Records for the exercise:
** Start **
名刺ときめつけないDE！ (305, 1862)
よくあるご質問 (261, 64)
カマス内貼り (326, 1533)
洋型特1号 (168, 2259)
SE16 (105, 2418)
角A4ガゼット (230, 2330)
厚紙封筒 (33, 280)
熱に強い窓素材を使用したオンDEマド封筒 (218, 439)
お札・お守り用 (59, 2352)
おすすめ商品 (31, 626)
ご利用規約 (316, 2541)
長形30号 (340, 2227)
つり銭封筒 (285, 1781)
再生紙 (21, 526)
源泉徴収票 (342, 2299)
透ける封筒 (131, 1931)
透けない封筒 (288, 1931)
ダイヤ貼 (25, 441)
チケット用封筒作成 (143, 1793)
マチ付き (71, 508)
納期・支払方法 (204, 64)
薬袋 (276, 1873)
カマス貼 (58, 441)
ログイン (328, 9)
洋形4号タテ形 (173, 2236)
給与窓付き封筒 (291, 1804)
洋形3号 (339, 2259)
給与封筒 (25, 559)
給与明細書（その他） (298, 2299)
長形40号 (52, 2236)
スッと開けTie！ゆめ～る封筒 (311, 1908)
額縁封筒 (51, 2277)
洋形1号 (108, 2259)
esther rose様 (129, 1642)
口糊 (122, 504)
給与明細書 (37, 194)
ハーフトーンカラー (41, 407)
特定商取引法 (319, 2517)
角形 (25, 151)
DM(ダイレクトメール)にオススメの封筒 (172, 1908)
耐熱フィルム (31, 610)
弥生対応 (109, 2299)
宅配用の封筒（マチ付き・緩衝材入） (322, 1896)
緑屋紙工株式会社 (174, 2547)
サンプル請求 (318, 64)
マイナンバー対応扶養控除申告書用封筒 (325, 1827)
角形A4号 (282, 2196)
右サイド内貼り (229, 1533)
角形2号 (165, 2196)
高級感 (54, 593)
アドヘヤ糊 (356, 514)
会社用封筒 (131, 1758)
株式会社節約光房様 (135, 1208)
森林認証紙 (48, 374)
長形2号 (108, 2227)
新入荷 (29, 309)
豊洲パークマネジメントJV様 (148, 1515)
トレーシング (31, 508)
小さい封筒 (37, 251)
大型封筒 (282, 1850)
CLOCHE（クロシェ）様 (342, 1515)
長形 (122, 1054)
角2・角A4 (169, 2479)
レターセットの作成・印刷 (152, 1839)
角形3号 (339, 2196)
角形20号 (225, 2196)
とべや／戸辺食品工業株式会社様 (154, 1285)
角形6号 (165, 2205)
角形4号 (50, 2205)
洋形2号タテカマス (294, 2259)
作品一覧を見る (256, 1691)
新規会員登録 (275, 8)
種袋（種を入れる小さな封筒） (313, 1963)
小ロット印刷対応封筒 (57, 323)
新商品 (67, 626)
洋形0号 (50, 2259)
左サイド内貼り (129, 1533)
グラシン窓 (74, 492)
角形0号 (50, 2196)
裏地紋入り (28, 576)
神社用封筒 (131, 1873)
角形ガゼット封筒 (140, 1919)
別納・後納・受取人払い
** End **
Problem to work on: Can you copy every entry above line for line, with no changes at all?

Task answer:
名刺ときめつけないDE！ (305, 1862)
よくあるご質問 (261, 64)
カマス内貼り (326, 1533)
洋型特1号 (168, 2259)
SE16 (105, 2418)
角A4ガゼット (230, 2330)
厚紙封筒 (33, 280)
熱に強い窓素材を使用したオンDEマド封筒 (218, 439)
お札・お守り用 (59, 2352)
おすすめ商品 (31, 626)
ご利用規約 (316, 2541)
長形30号 (340, 2227)
つり銭封筒 (285, 1781)
再生紙 (21, 526)
源泉徴収票 (342, 2299)
透ける封筒 (131, 1931)
透けない封筒 (288, 1931)
ダイヤ貼 (25, 441)
チケット用封筒作成 (143, 1793)
マチ付き (71, 508)
納期・支払方法 (204, 64)
薬袋 (276, 1873)
カマス貼 (58, 441)
ログイン (328, 9)
洋形4号タテ形 (173, 2236)
給与窓付き封筒 (291, 1804)
洋形3号 (339, 2259)
給与封筒 (25, 559)
給与明細書（その他） (298, 2299)
長形40号 (52, 2236)
スッと開けTie！ゆめ～る封筒 (311, 1908)
額縁封筒 (51, 2277)
洋形1号 (108, 2259)
esther rose様 (129, 1642)
口糊 (122, 504)
給与明細書 (37, 194)
ハーフトーンカラー (41, 407)
特定商取引法 (319, 2517)
角形 (25, 151)
DM(ダイレクトメール)にオススメの封筒 (172, 1908)
耐熱フィルム (31, 610)
弥生対応 (109, 2299)
宅配用の封筒（マチ付き・緩衝材入） (322, 1896)
緑屋紙工株式会社 (174, 2547)
サンプル請求 (318, 64)
マイナンバー対応扶養控除申告書用封筒 (325, 1827)
角形A4号 (282, 2196)
右サイド内貼り (229, 1533)
角形2号 (165, 2196)
高級感 (54, 593)
アドヘヤ糊 (356, 514)
会社用封筒 (131, 1758)
株式会社節約光房様 (135, 1208)
森林認証紙 (48, 374)
長形2号 (108, 2227)
新入荷 (29, 309)
豊洲パークマネジメントJV様 (148, 1515)
トレーシング (31, 508)
小さい封筒 (37, 251)
大型封筒 (282, 1850)
CLOCHE（クロシェ）様 (342, 1515)
長形 (122, 1054)
角2・角A4 (169, 2479)
レターセットの作成・印刷 (152, 1839)
角形3号 (339, 2196)
角形20号 (225, 2196)
とべや／戸辺食品工業株式会社様 (154, 1285)
角形6号 (165, 2205)
角形4号 (50, 2205)
洋形2号タテカマス (294, 2259)
作品一覧を見る (256, 1691)
新規会員登録 (275, 8)
種袋（種を入れる小さな封筒） (313, 1963)
小ロット印刷対応封筒 (57, 323)
新商品 (67, 626)
洋形0号 (50, 2259)
左サイド内貼り (129, 1533)
グラシン窓 (74, 492)
角形0号 (50, 2196)
裏地紋入り (28, 576)
神社用封筒 (131, 1873)
角形ガゼット封筒 (140, 1919)
別納・後納・受取人払い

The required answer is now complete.